Takai Hirokazu, Murayama Masatoshi, Kii Sakumo, Mito Daisuke, Hayai Chihiro, Motohashi Satoru, Takahashi Tomoki

机构信息

Department of Orthopaedic Surgery, Kumamoto Kinoh Hospital, Kumamoto, Japan.

Department of Orthopaedic Surgery, Kumamoto Kinoh Hospital, Kumamoto, Japan.

出版信息

Injury. 2018 Jun;49(6):1149-1154. doi: 10.1016/j.injury.2018.03.014. Epub 2018 Mar 19.

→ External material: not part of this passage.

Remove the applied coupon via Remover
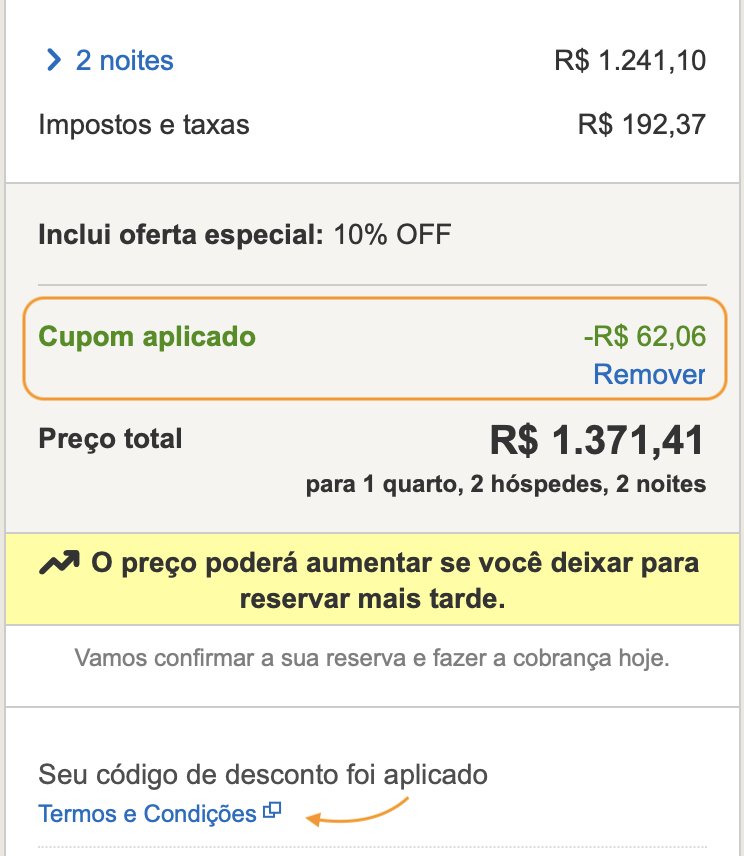Viewport: 744px width, 856px height. coord(650,374)
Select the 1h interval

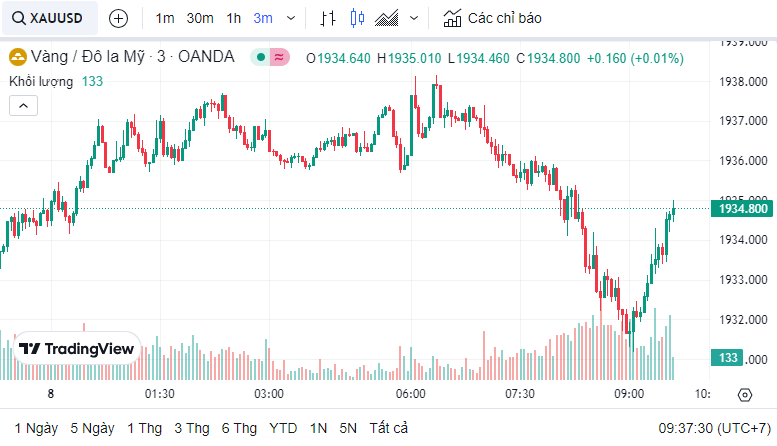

DOI:10.1016/j.injury.2018.03.014
PMID:29605293
Abstract

PURPOSE

ADAPT is a fluoroscopic computer-assisted surgery system which intraoperatively shows the distance from the tip of the screw to the surface of the femoral head, tip-to-head-surface distance (TSD), and the tip-apex distance (TAD) advocated by Baumgaertner et al. The study evaluated the accuracy of ADAPT.

PATIENTS AND METHODS

A total of 55 patients operated with ADAPT between August 2016 and March 2017 were included as subjects. TSD and TAD were measured postoperatively using computed tomography (CT) and X-rays. The intraclass correlation coefficient (ICC) was checked in advance. The error was defined as the difference between postoperative and intraoperative measurement values of ADAPT. Summary statistics, root mean square errors (RMSEs), and correlations were evaluated.

RESULTS

ICC was 0.94 [95% CI: 0.90-0.96] in TSD and 0.99 [95% CI: 0.98-0.99] in TAD. The error was -0.35 mm (-1.83 mm to 1.12 mm) in TSD and +0.63 mm (-5.65 mm to 4.59 mm) in TAD. RMSE was 0.63 mm in TSD and 1.53 mm in TAD. Pearson's correlation coefficient was 0.79 [95% CI: 0.66-0.87] in TSD and 0.83 [95% CI: 0.72-0.89] in TAD. There were no adverse events with ADAPT use.

CONCLUSION

ADAPT is highly accurate and useful in guiding surgeons in properly positioning the screws.

摘要

目的

ADAPT是一种荧光透视计算机辅助手术系统,术中可显示螺钉尖端至股骨头表面的距离,即尖端至股骨头表面距离(TSD),以及Baumgaertner等人所倡导的尖端至顶点距离(TAD)。本研究评估了ADAPT的准确性。

患者与方法

纳入2016年8月至2017年3月间使用ADAPT进行手术的55例患者作为研究对象。术后使用计算机断层扫描(CT)和X射线测量TSD和TAD。预先检查组内相关系数(ICC)。误差定义为ADAPT术后与术中测量值之间的差值。评估汇总统计量、均方根误差(RMSE)和相关性。

结果

TSD的ICC为0.94[95%CI:0.90 - 0.96],TAD的ICC为0.99[95%CI:0.98 - 0.99]。TSD的误差为-0.35毫米(-1.83毫米至1.12毫米),TAD的误差为+0.63毫米(-5.65毫米至4.59毫米)。TSD的RMSE为0.63毫米,TAD的RMSE为1.53毫米。TSD的Pearson相关系数为0.79[95%CI:0.66 - 0.87],TAD的Pearson相关系数为0.83[95%CI:0.72 - 0.89]。使用ADAPT未出现不良事件。

结论

ADAPT在指导外科医生正确定位螺钉方面具有高度准确性和实用性。